Britain is backing a no-proof bet against the dominant AI playbook
Britain is using state support to take a side in one of AI's most important unresolved fights: whether the current path of training models on human-written data can keep carrying the field, or whether a more self-taught approach will have to take over.
That is the real meaning of the government's support for Ineffable Intelligence, the new startup from former Google DeepMind researcher David Silver. In a post announcing its support, the U.K. government's Sovereign AI initiative said it is backing the company with access to the country's largest AI supercomputers, visas, and what it calls "the unique levers of the British state." The company has no public product, no benchmark, and no paper showing the approach works outside bounded simulations.
Silver is not pitching a better chatbot. In an interview with WIRED, he argued that the current large language model path, where systems learn from vast stores of human-written text, will fail as a route to superintelligence. He compared human data to fossil fuel: a powerful but limited shortcut. His alternative is reinforcement learning, the training method where a system improves through trial and error by learning which actions lead to better outcomes. It is the same family of ideas behind AlphaGo and AlphaZero, the DeepMind systems that learned to beat world champions in Go and master chess from self-play.
Reuters reported that Ineffable raised $1.1 billion in seed funding at a $5.1 billion valuation, with Sequoia Capital and Lightspeed leading the round and Nvidia, Google, and British state vehicles also participating. CNBC reported that the company is only months old, which helps explain how much of this bet rests on Silver's standing rather than public proof. Ineffable's own website says it is building a "superlearner" that can discover knowledge from its own experience "without relying on human data." Sequoia's investment post makes the thesis even cleaner: "No pre-training. No imitation." Just an agent learning from the consequences of its own actions in a world built to teach it.
That is the pressure point. The market is not just rewarding a famous researcher with a contrarian view of AI. The British government is now attaching industrial policy to a claim that the dominant pretraining-heavy AI playbook may top out before it reaches something more general.
There is a case for taking Silver seriously. According to his public biography, he was the former lead of the reinforcement learning team at DeepMind, and his ideas carry more technical weight than the usual anti-LLM startup manifesto. If anyone gets to argue that trial-and-error learning could outrun today's AI stack, it is someone with Silver's track record.
But the clean "reinforcement learning versus large language models" framing is too neat. Modern frontier AI systems already use reinforcement learning in important parts of training and post-training. The real unsolved question is not whether reinforcement learning matters. It is whether a system that learns mostly from experience and simulation can keep generalizing once it leaves elegant closed environments and enters the mess of the real world.
So far, Ineffable has not shown that publicly.

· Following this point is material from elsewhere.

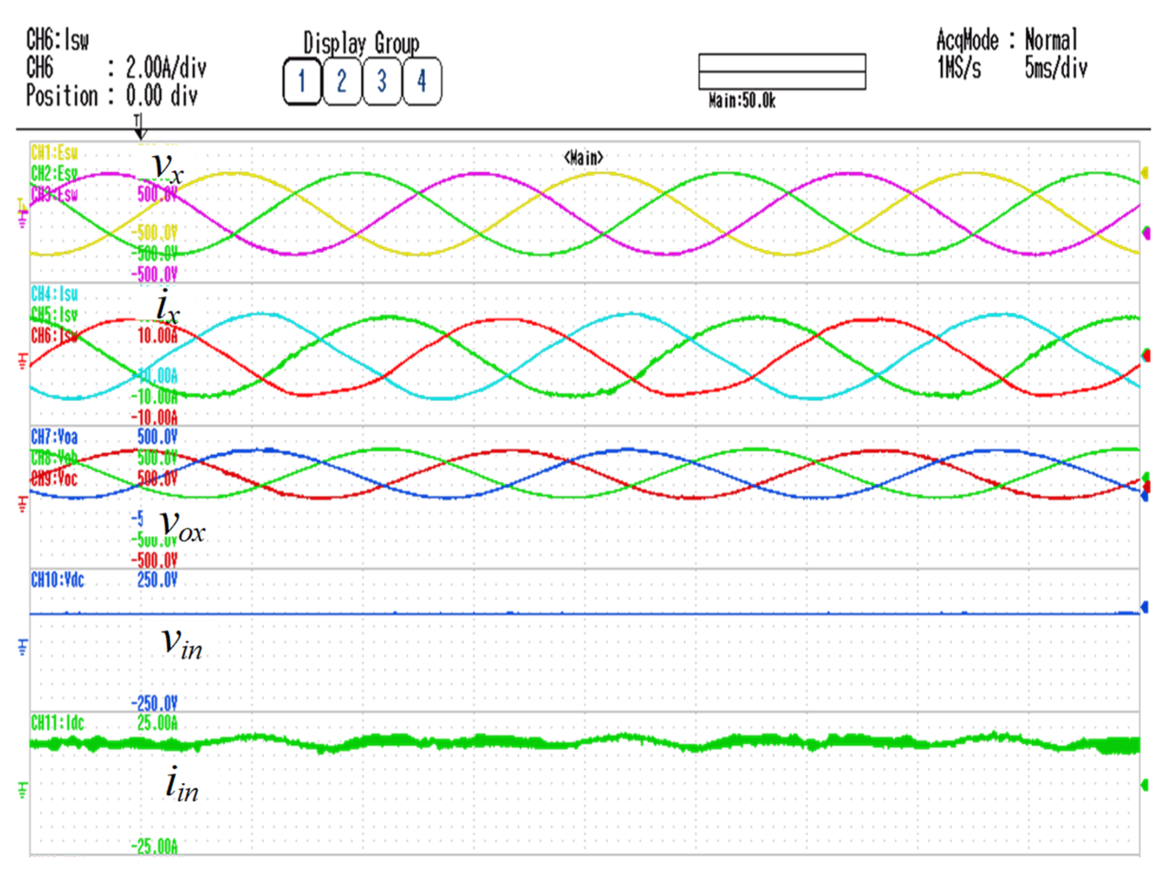
Task: Click the Main:50.0k record length bar
Action: click(782, 72)
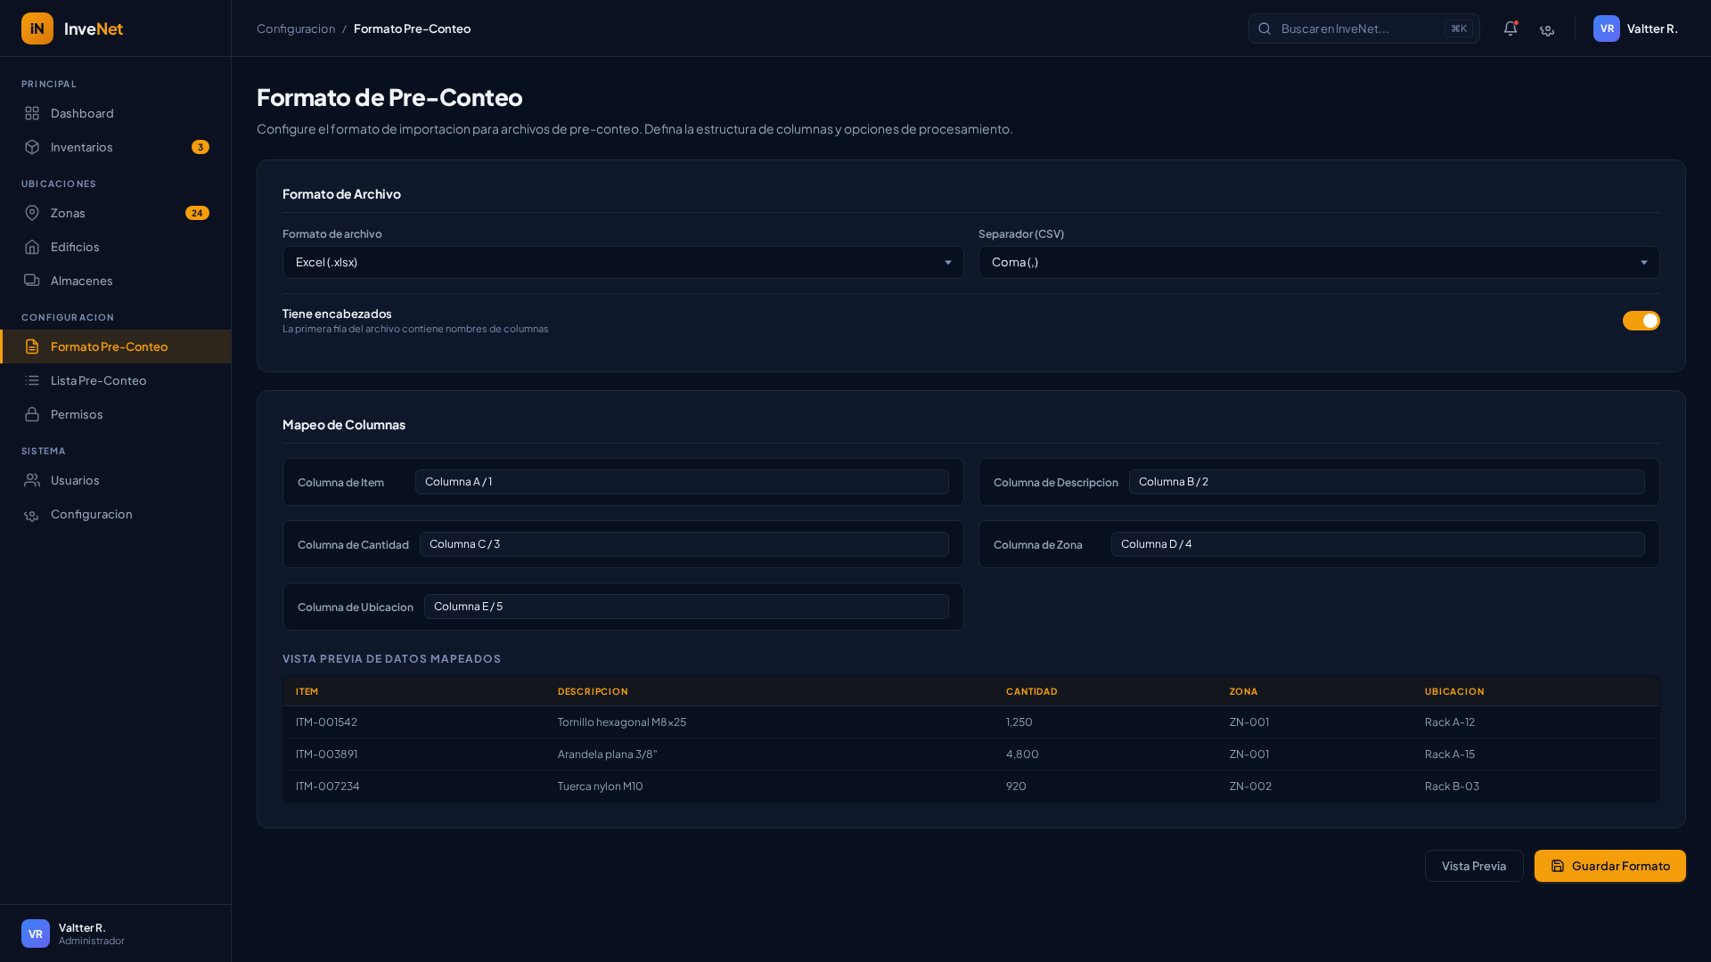Viewport: 1711px width, 962px height.
Task: Open settings gear icon in top bar
Action: click(1547, 29)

There is no released product, no technical paper, no benchmark result, and no demonstration that the company's approach survives outside mission statements and investor enthusiasm. That does not make the thesis wrong. It does mean the evidence is still thin compared with the size of the bet.
The next thing to watch is whether Silver can produce public evidence that his post-LLM path works somewhere harder than a simulation. Until then, Britain and Silicon Valley are front-running a theory.